§ Stored entries:

>>>

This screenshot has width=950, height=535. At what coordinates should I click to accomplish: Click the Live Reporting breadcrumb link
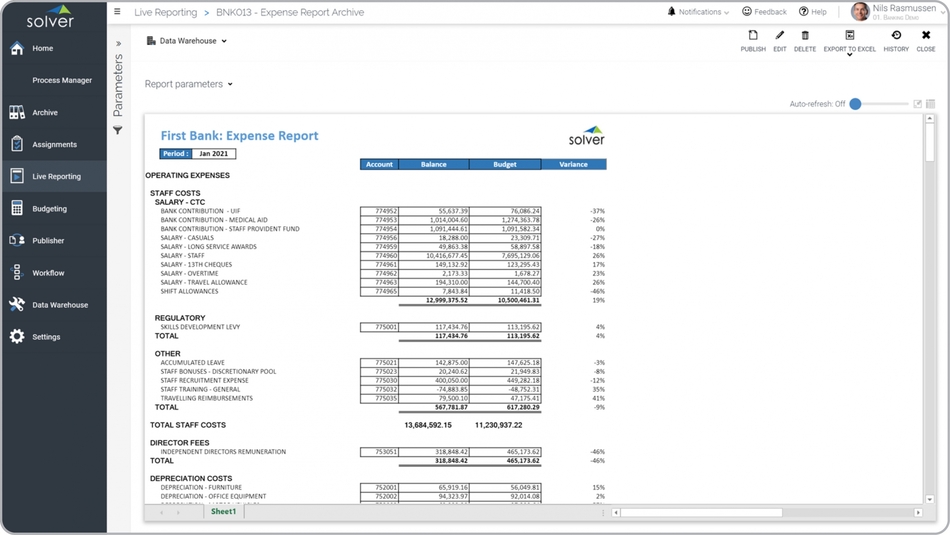click(164, 12)
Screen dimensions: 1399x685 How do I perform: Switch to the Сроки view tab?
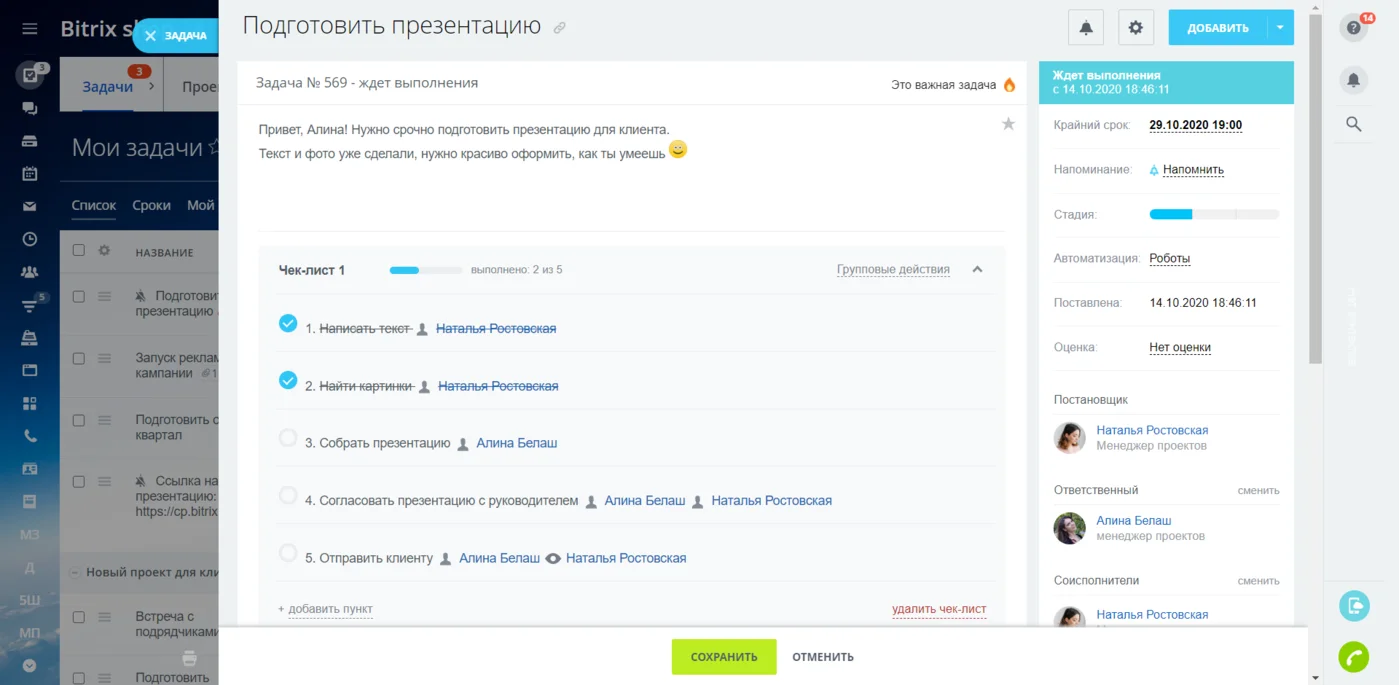(x=152, y=205)
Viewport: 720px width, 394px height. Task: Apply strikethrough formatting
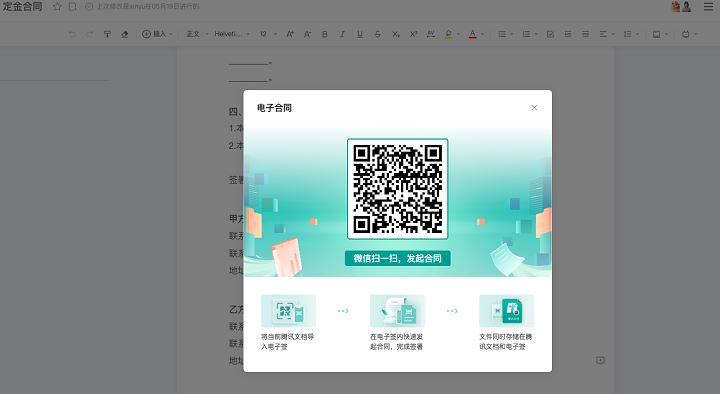(377, 34)
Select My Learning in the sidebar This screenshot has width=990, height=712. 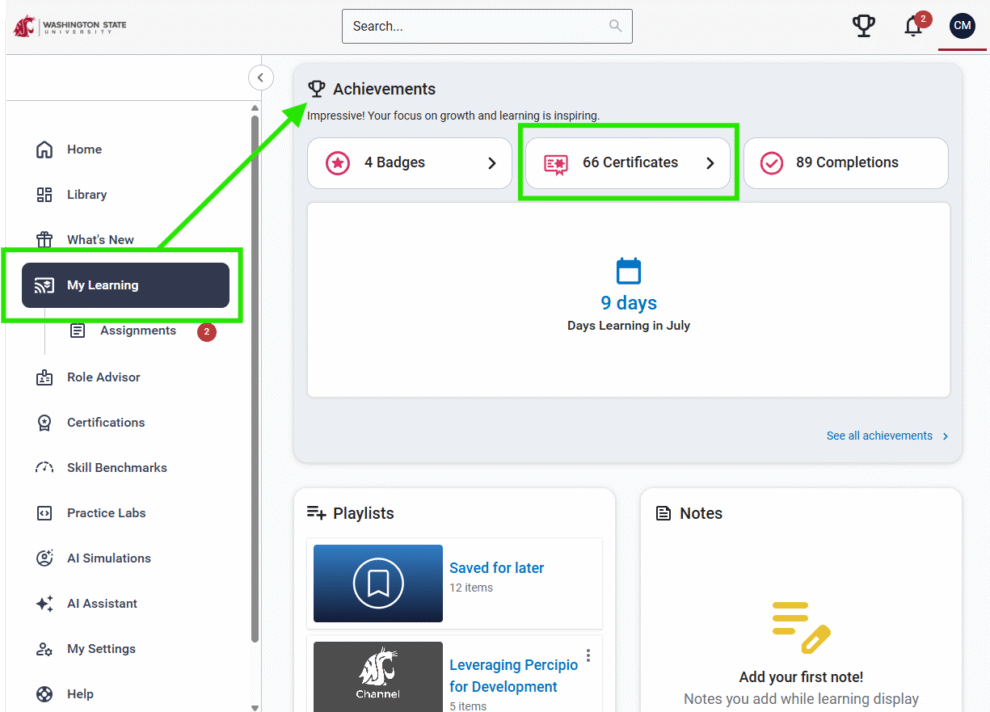tap(125, 286)
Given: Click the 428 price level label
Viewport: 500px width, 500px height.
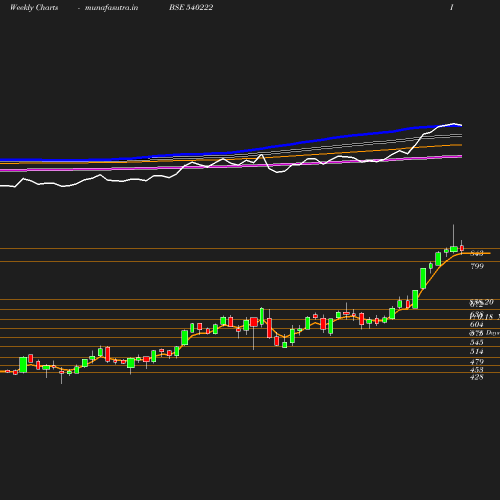Looking at the screenshot, I should (x=476, y=377).
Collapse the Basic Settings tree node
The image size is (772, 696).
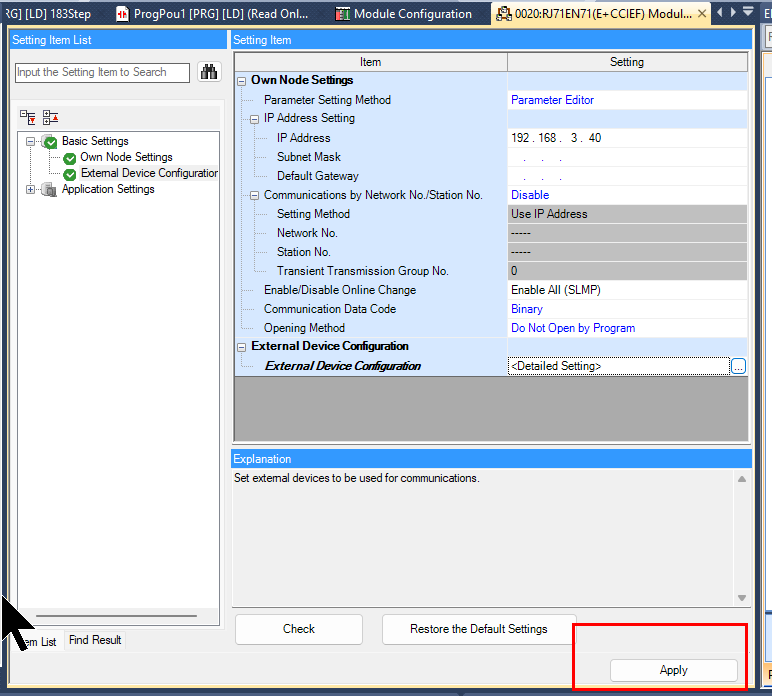pos(31,142)
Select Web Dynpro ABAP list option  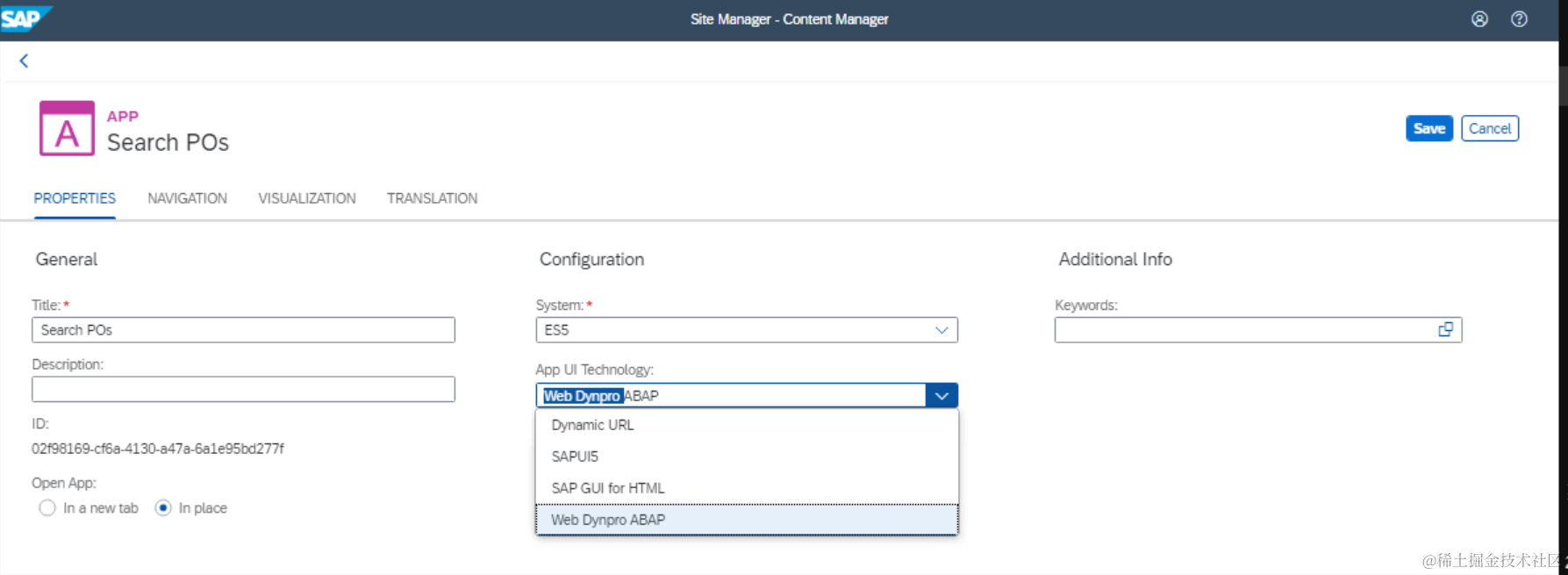point(607,520)
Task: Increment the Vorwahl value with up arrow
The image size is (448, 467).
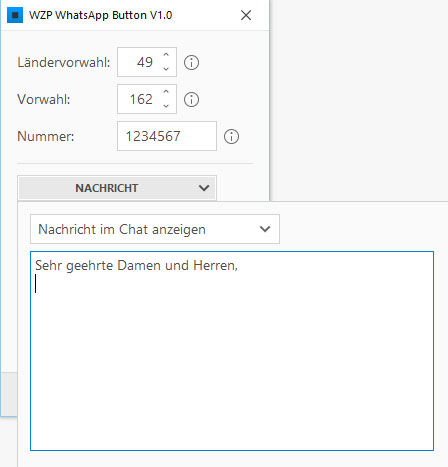Action: pos(166,92)
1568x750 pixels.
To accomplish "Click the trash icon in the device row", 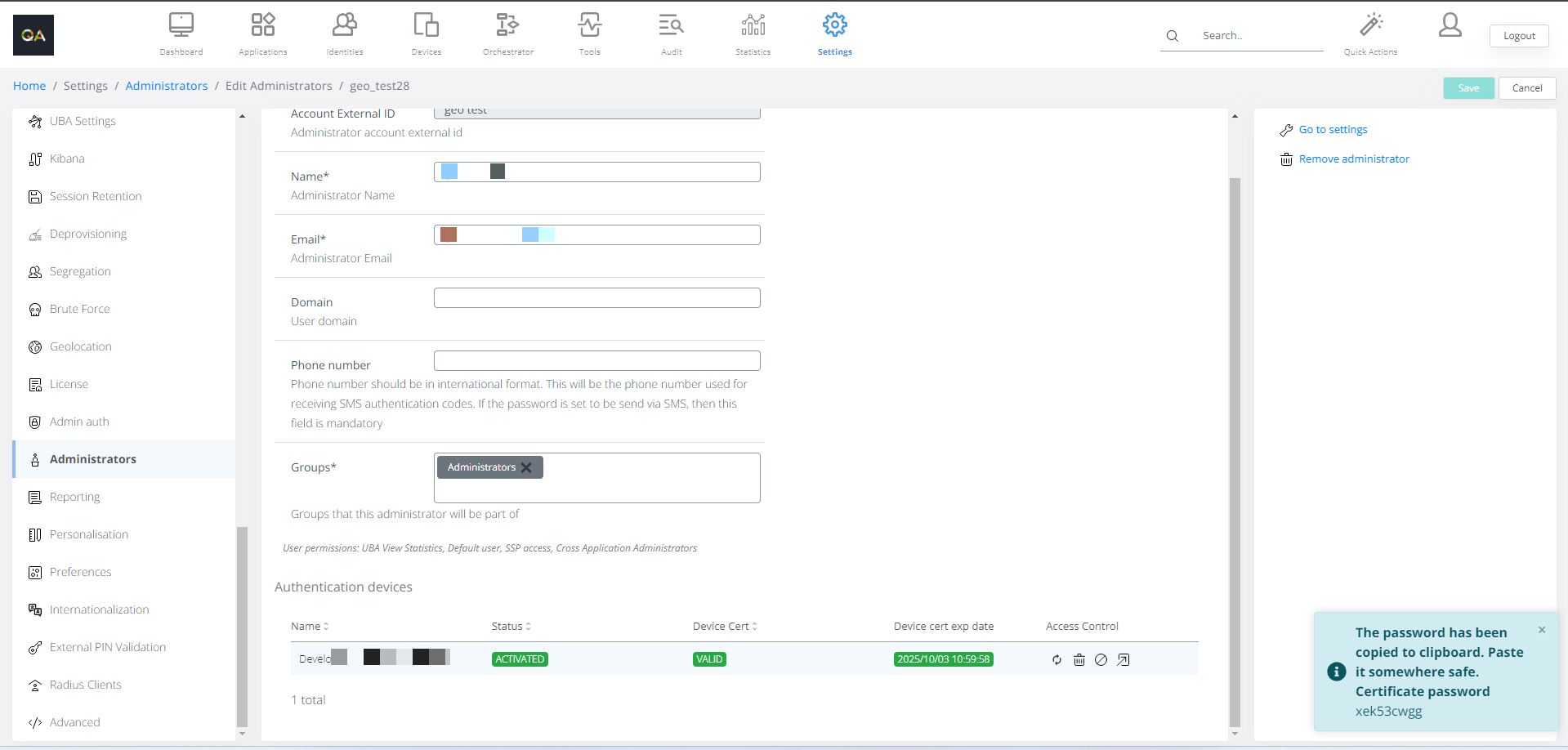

<<<

§ Task item: Take the line containing "1568x750 pixels." and all lines after it to the end of the data above, and reproduce them exactly, leaving out pictures. Nothing else belongs in the copy.

§ Solution to the problem:
1568x750 pixels.
To accomplish "Click the trash icon in the device row", 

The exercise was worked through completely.